Slopes of Curves

Slope – Understanding the Term

In mathematics, slope is a number that describes steepness and direction of a line. In most cases it is denoted by letter m. If slope is positive then the line is increasing, which means it goes up as we move from left to right. If slopei s negative then the line is decreasing, which means it goes down from left to right. If the line is horizontal then it has slope 0. Vertical lines have undefined slope.

To calculate slope we need to find ratio between vertical change and horizontal change, which is often described as ‘rise over run’ (rise is vertical and run is horizontal). Since on most graphs vertical is shown by y-axis and horizontal by x-axis then we define slope as ‘change in y’ divided by ‘change in x’, or as you might find in many books, since change is denoted by Δ (delta) then slope m is:

m = \frac{{\Delta y}}{{\Delta x}}

If we are given two points A(x1,y1) and B(x2,y2) then using the definition above and understanding that ‘change’ is actually the difference between the two values we get to the general formula for slope of a line which is:

m = \frac{{{y_2} - {y_1}}}{{{x_2} - {x_1}}}

In this example we have a line passing through points B (0,-1) and C (1,0), so using the formula above the slope is:

slopes of curves 1

m = \frac{{0 - ( - 1)}}{{1 - 0}}

m = \frac{1}{1}

m = 1

Simple. But what about slopes of curves? Stay tuned.

Introducing Slope of a Curve

We saw earlier that slope describes ratio of changes or rate of change as you might find. Now this is pretty straightforward if we’re talking about constant rate of change which graphed by a straight line. How do we find rate of change when the ratio is different at different points? These types of scenarios are described by curves. That’s why when we talk about slope of a curve we’re actually reffering to slope of a tangent line of that curve at one point. However, in some cases we’re asked to find average rate of change. That is when we need to find slope of a secant line of the curve. This one is easier so let’s examine it first.

· · ·

* _WHAT IS NEEDED_
The text on slopes of curves describes four kinds of lines by their slope. List each kind of line together with the slope the text gives for it.

· · ·

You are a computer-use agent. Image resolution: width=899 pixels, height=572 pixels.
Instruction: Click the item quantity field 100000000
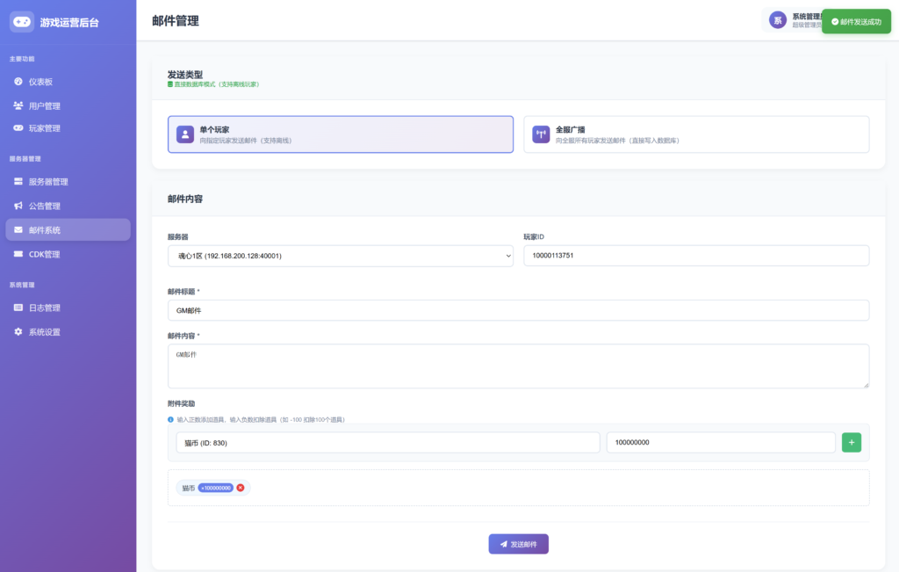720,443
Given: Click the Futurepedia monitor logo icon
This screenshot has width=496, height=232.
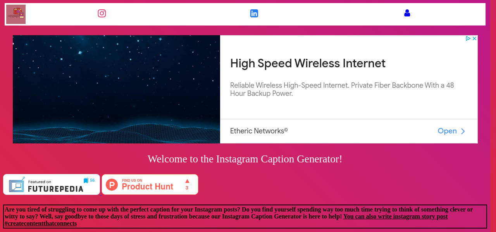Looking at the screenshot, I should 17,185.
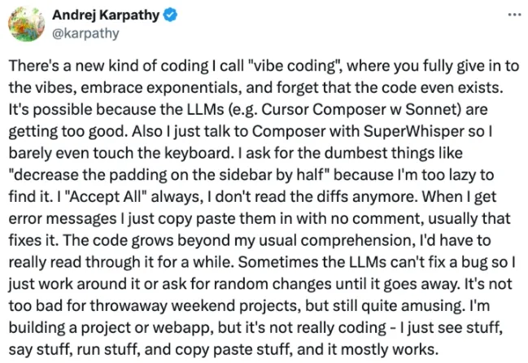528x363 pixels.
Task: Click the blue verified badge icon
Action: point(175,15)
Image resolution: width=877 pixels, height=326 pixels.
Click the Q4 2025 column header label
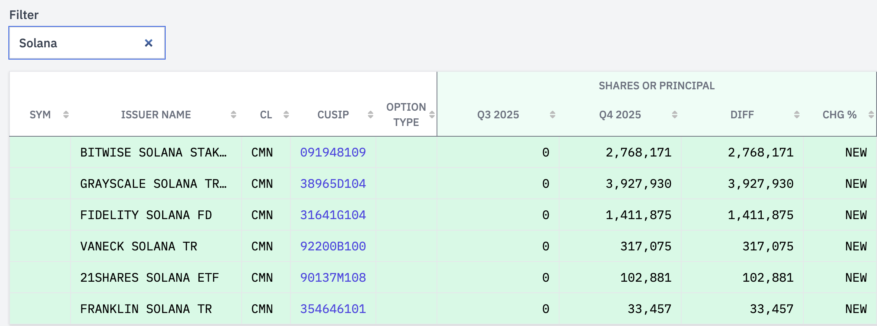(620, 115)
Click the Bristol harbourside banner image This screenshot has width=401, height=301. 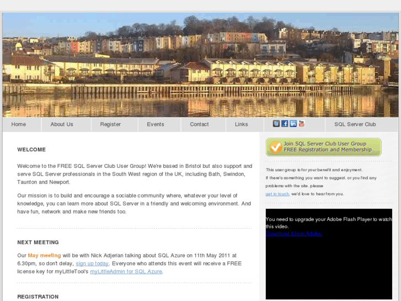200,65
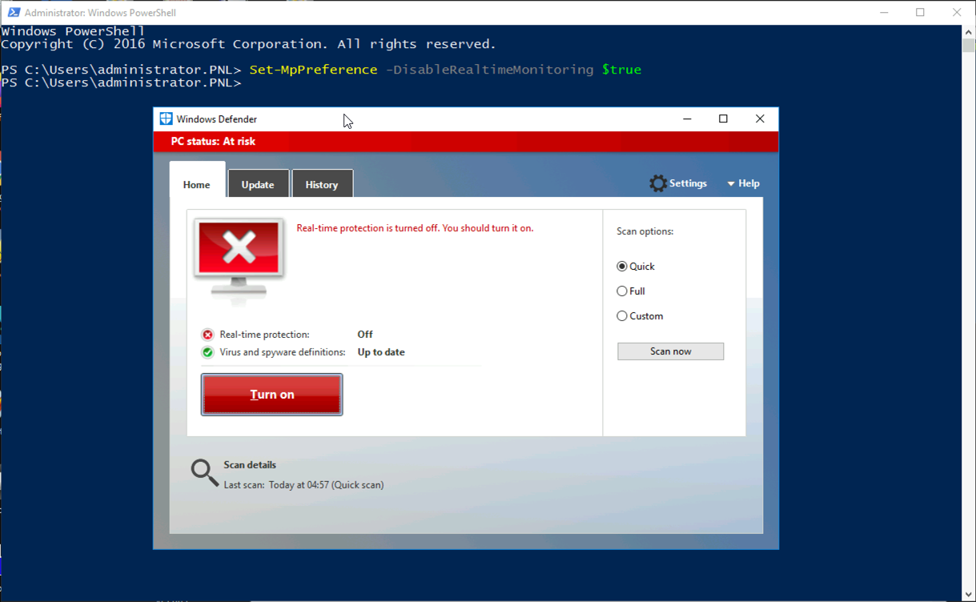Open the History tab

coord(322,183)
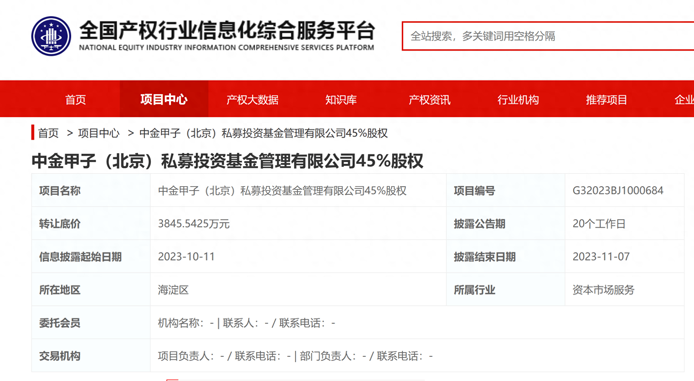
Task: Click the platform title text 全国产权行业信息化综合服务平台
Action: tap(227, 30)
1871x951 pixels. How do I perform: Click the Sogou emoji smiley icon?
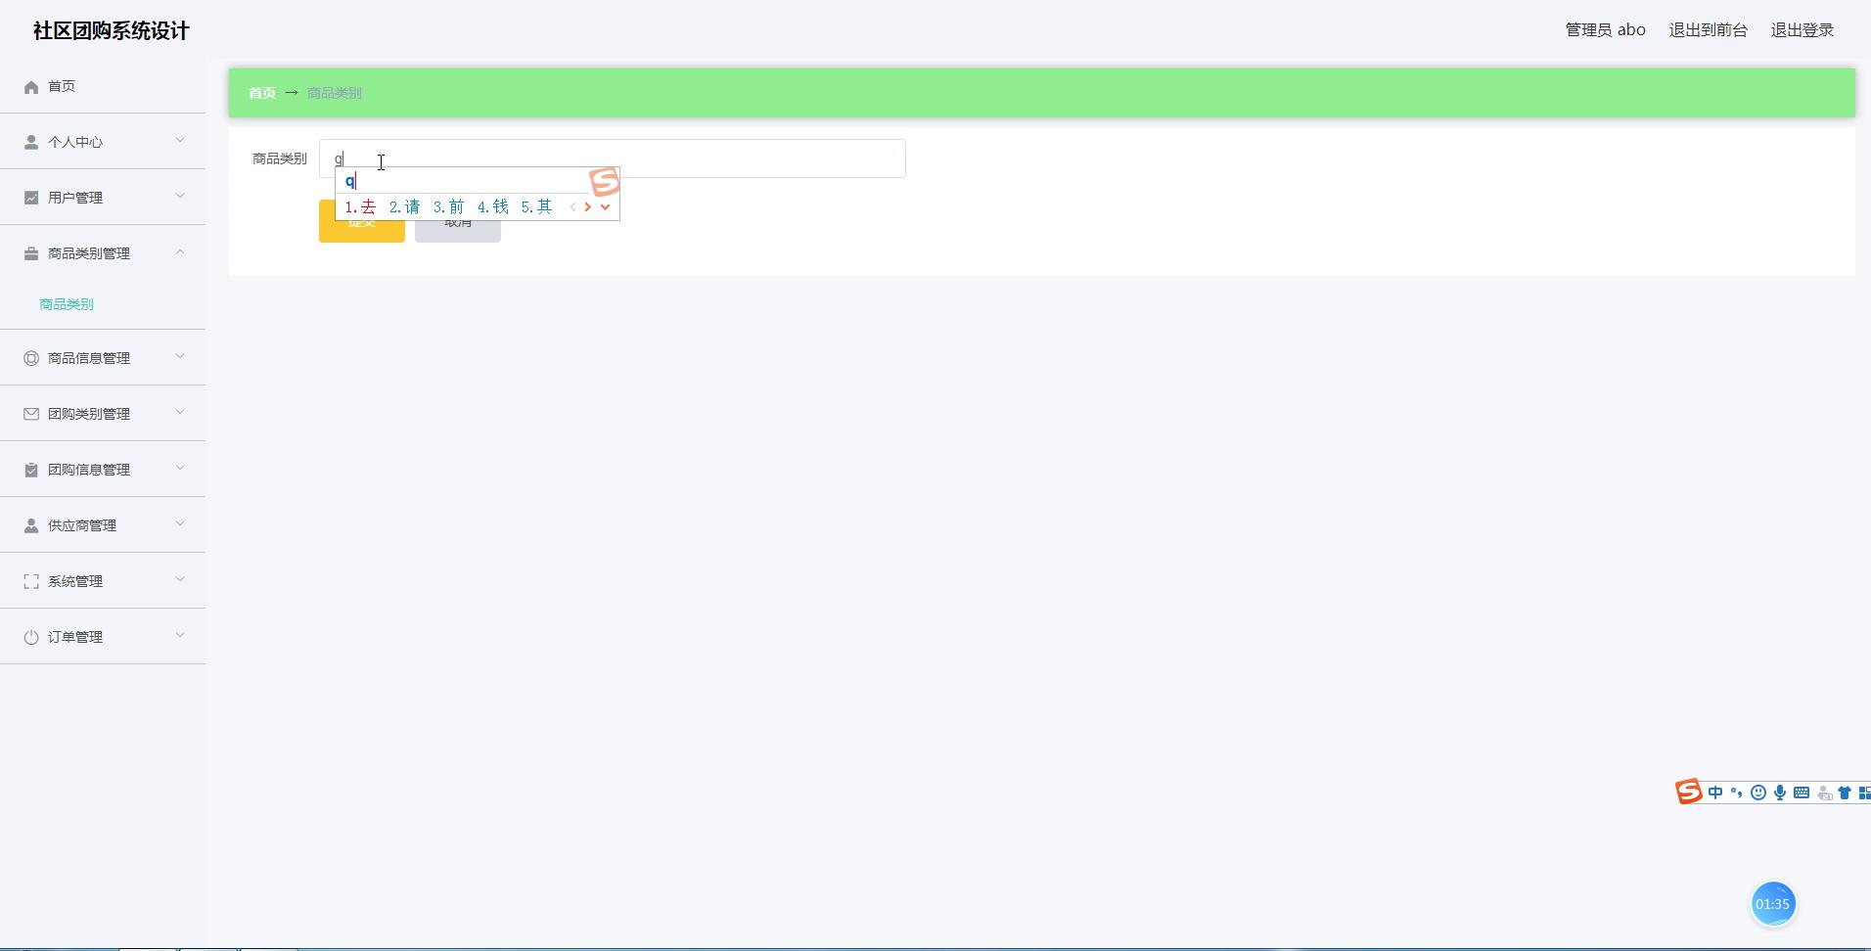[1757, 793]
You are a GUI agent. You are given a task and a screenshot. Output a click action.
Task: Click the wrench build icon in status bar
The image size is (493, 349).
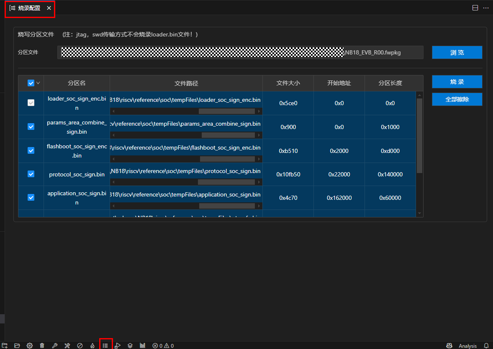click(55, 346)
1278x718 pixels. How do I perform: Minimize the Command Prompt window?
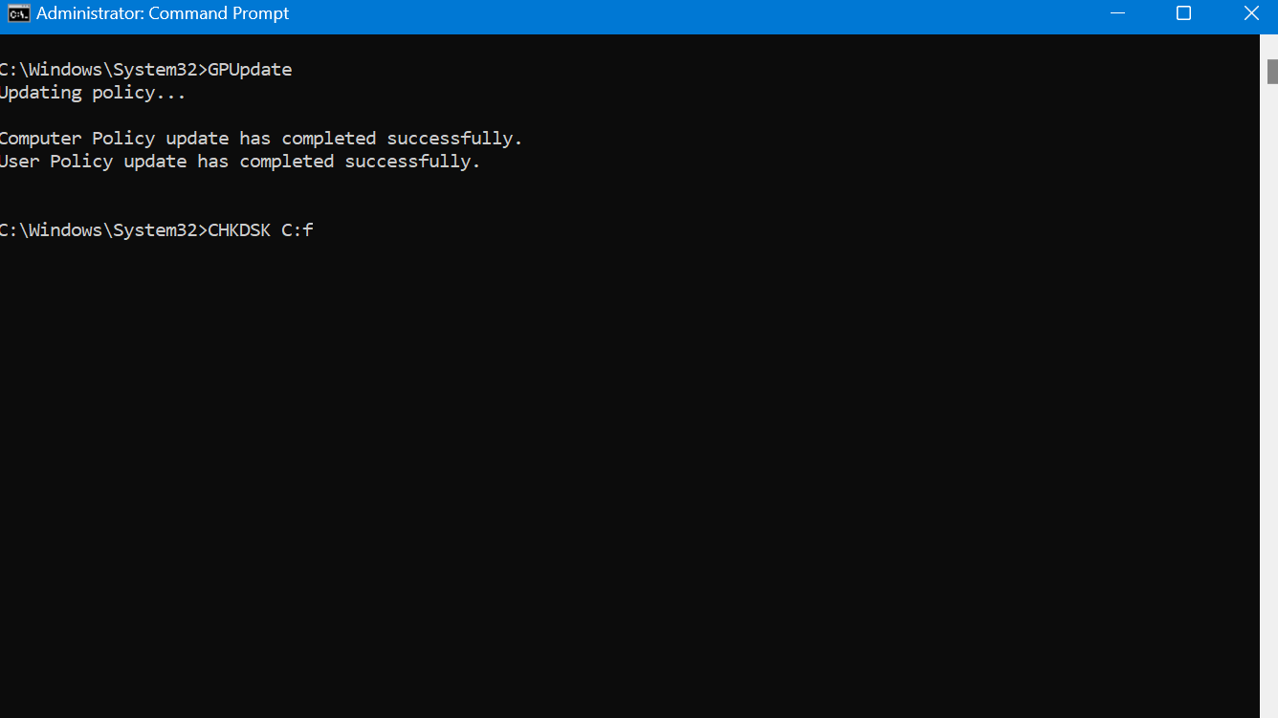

· · ·

* _FULL SOLUTION_
- Increasing line (goes up from left to right): positive slope
- Decreasing line (goes down from left to right): negative slope
- Horizontal line: slope 0
- Vertical line: undefined slope